• _TASK OBJECTIVE_
The answer must be an exact transcription of every record.

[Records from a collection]
--------------------------------
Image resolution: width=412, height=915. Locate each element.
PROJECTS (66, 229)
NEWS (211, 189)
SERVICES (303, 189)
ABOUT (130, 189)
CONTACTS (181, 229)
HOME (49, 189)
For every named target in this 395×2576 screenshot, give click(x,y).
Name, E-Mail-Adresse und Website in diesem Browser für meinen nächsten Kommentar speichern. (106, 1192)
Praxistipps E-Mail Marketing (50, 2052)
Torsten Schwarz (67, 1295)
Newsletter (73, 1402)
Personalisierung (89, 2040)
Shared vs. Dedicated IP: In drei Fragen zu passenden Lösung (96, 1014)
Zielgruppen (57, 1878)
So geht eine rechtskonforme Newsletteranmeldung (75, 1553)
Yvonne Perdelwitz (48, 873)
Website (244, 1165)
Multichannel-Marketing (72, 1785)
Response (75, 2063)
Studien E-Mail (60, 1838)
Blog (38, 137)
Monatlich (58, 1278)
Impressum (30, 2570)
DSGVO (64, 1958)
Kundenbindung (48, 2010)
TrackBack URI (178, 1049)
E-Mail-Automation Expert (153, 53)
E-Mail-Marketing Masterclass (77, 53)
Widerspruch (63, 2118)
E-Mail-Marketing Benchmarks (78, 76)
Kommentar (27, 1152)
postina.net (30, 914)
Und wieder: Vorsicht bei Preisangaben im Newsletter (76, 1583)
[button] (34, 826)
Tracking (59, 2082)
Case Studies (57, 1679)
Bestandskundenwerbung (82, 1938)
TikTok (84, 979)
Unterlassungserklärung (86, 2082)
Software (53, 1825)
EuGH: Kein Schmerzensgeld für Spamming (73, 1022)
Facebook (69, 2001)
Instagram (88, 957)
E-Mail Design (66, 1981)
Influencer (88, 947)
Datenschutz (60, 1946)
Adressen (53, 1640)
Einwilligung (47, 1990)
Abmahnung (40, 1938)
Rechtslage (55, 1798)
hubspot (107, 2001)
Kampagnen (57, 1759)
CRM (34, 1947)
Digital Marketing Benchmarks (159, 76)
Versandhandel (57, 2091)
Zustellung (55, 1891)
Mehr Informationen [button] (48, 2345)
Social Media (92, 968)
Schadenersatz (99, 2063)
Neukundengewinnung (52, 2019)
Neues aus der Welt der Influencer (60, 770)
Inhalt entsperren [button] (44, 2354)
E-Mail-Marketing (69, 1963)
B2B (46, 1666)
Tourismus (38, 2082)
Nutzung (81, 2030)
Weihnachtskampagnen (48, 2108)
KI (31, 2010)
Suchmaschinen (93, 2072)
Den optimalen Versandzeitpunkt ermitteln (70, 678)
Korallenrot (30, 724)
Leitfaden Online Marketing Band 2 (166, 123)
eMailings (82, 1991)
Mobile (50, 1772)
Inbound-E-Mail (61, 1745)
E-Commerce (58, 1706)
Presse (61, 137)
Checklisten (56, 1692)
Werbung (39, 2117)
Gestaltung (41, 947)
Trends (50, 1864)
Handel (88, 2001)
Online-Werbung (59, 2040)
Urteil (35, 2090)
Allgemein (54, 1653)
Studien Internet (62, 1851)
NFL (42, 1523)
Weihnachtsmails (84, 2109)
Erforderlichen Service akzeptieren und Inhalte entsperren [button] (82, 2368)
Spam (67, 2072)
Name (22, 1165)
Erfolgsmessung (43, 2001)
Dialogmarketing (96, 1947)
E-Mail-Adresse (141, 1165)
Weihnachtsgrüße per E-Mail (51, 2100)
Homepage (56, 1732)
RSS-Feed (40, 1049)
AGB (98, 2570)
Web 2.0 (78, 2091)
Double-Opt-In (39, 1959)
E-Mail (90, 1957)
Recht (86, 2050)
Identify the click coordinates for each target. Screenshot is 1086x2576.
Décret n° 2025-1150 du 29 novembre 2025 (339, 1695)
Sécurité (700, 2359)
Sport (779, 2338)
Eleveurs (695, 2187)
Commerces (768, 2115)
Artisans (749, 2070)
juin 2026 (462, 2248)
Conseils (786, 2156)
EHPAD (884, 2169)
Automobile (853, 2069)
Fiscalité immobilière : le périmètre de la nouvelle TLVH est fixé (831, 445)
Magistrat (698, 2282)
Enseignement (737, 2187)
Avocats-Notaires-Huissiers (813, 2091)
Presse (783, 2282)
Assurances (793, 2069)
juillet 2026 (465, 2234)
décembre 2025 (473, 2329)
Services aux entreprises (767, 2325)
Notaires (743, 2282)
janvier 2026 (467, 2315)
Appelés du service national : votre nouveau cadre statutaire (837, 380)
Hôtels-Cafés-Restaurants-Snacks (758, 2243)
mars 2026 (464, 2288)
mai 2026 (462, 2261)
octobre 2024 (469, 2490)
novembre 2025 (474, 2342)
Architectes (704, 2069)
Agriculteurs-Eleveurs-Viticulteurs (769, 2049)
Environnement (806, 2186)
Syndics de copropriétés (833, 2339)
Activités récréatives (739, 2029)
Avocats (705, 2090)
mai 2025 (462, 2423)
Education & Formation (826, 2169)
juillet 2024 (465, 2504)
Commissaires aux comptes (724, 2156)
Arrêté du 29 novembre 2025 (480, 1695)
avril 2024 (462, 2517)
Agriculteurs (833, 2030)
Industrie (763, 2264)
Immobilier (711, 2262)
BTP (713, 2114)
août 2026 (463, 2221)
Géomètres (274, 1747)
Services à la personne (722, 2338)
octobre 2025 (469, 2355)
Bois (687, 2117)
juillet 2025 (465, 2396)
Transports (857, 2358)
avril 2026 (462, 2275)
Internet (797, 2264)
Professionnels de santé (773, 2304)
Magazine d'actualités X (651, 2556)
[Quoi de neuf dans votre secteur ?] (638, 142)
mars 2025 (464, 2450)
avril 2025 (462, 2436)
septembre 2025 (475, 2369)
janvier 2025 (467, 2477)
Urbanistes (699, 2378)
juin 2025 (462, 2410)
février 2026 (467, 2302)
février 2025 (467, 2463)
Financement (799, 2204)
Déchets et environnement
--------------------------------
• _RESULT OF THE EXERCISE_
Image resolution: width=412, height=915. Locate each element.
PROJECTS (66, 229)
NEWS (211, 189)
SERVICES (303, 189)
ABOUT (130, 189)
CONTACTS (181, 229)
HOME (49, 189)
For every named target in this 395×2576 screenshot, give click(x,y).
Name, E-Mail-Adresse und Website in diesem Browser für meinen nächsten Kommentar speichern. (106, 1192)
Praxistipps E-Mail Marketing (50, 2052)
Torsten Schwarz (67, 1295)
Newsletter (73, 1402)
Personalisierung (89, 2040)
Shared vs. Dedicated IP: In drei Fragen zu passenden Lösung (96, 1014)
Zielgruppen (57, 1878)
So geht eine rechtskonforme Newsletteranmeldung (75, 1553)
Yvonne Perdelwitz (48, 873)
Website (244, 1165)
Multichannel-Marketing (72, 1785)
Response (75, 2063)
Studien E-Mail (60, 1838)
Blog (38, 137)
Monatlich (58, 1278)
Impressum (30, 2570)
DSGVO (64, 1958)
Kundenbindung (48, 2010)
TrackBack URI (178, 1049)
E-Mail-Automation Expert (153, 53)
E-Mail-Marketing Masterclass (77, 53)
Widerspruch (63, 2118)
E-Mail-Marketing Benchmarks (78, 76)
Kommentar (27, 1152)
postina.net (30, 914)
Und wieder: Vorsicht bei Preisangaben im Newsletter (76, 1583)
[button] (34, 826)
Tracking (59, 2082)
Case Studies (57, 1679)
Bestandskundenwerbung (82, 1938)
TikTok (84, 979)
Unterlassungserklärung (86, 2082)
Software (53, 1825)
EuGH: Kein Schmerzensgeld für Spamming (73, 1022)
Facebook (69, 2001)
Instagram (88, 957)
E-Mail Design (66, 1981)
Influencer (88, 947)
Datenschutz (60, 1946)
Adressen (53, 1640)
Einwilligung (47, 1990)
Abmahnung (40, 1938)
Rechtslage (55, 1798)
hubspot (107, 2001)
Kampagnen (57, 1759)
CRM (34, 1947)
Digital Marketing Benchmarks (159, 76)
Versandhandel (57, 2091)
Zustellung (55, 1891)
Mehr Informationen [button] (48, 2345)
Social Media (92, 968)
Schadenersatz (99, 2063)
Neukundengewinnung (52, 2019)
Neues aus der Welt der Influencer (60, 770)
Inhalt entsperren [button] (44, 2354)
E-Mail-Marketing (69, 1963)
B2B (46, 1666)
Tourismus (38, 2082)
Nutzung (81, 2030)
Weihnachtskampagnen (48, 2108)
KI (31, 2010)
Suchmaschinen (93, 2072)
Den optimalen Versandzeitpunkt ermitteln (70, 678)
Korallenrot (30, 724)
Leitfaden Online Marketing Band 2 (166, 123)
eMailings (82, 1991)
Mobile (50, 1772)
Inbound-E-Mail (61, 1745)
E-Commerce (58, 1706)
Presse (61, 137)
Checklisten (56, 1692)
Werbung (39, 2117)
Gestaltung (41, 947)
Trends (50, 1864)
Handel (88, 2001)
Online-Werbung (59, 2040)
Urteil (35, 2090)
Allgemein (54, 1653)
Studien Internet (62, 1851)
NFL (42, 1523)
Weihnachtsmails (84, 2109)
Erforderlichen Service akzeptieren und Inhalte entsperren [button] (82, 2368)
Spam (67, 2072)
Name (22, 1165)
Erfolgsmessung (43, 2001)
Dialogmarketing (96, 1947)
E-Mail-Adresse (141, 1165)
Weihnachtsgrüße per E-Mail (51, 2100)
Homepage (56, 1732)
RSS-Feed (40, 1049)
AGB (98, 2570)
Web 2.0 (78, 2091)
Double-Opt-In (39, 1959)
E-Mail (90, 1957)
Recht (86, 2050)
Identify the click coordinates for each target. Screenshot is 1086x2576.
Décret n° 2025-1150 du 29 novembre 2025 (339, 1695)
Sécurité (700, 2359)
Sport (779, 2338)
Eleveurs (695, 2187)
Commerces (768, 2115)
Artisans (749, 2070)
juin 2026 (462, 2248)
Conseils (786, 2156)
EHPAD (884, 2169)
Automobile (853, 2069)
Fiscalité immobilière : le périmètre de la nouvelle TLVH est fixé (831, 445)
Magistrat (698, 2282)
Enseignement (737, 2187)
Avocats-Notaires-Huissiers (813, 2091)
Presse (783, 2282)
Assurances (793, 2069)
juillet 2026 (465, 2234)
décembre 2025 (473, 2329)
Services aux entreprises (767, 2325)
Notaires (743, 2282)
janvier 2026 (467, 2315)
Appelés du service national : votre nouveau cadre statutaire (837, 380)
Hôtels-Cafés-Restaurants-Snacks (758, 2243)
mars 2026 (464, 2288)
mai 2026 (462, 2261)
octobre 2024 (469, 2490)
novembre 2025 (474, 2342)
Architectes (704, 2069)
Agriculteurs-Eleveurs-Viticulteurs (769, 2049)
Environnement (806, 2186)
Syndics de copropriétés (833, 2339)
Activités récréatives (739, 2029)
Avocats (705, 2090)
mai 2025 (462, 2423)
Education & Formation (826, 2169)
juillet 2024 (465, 2504)
Commissaires aux comptes (724, 2156)
Arrêté du 29 novembre 2025 (480, 1695)
avril 2024 (462, 2517)
Agriculteurs (833, 2030)
Industrie (763, 2264)
Immobilier (711, 2262)
BTP (713, 2114)
août 2026 (463, 2221)
Géomètres (274, 1747)
Services à la personne (722, 2338)
octobre 2025 (469, 2355)
Bois (687, 2117)
juillet 2025 (465, 2396)
Transports (857, 2358)
avril 2026 (462, 2275)
Internet (797, 2264)
Professionnels de santé (773, 2304)
Magazine d'actualités X (651, 2556)
[Quoi de neuf dans votre secteur ?] (638, 142)
mars 2025 (464, 2450)
avril 2025 (462, 2436)
septembre 2025 (475, 2369)
janvier 2025 (467, 2477)
Urbanistes (699, 2378)
juin 2025 (462, 2410)
février 2026 (467, 2302)
février 2025 (467, 2463)
Financement (799, 2204)
Déchets et environnement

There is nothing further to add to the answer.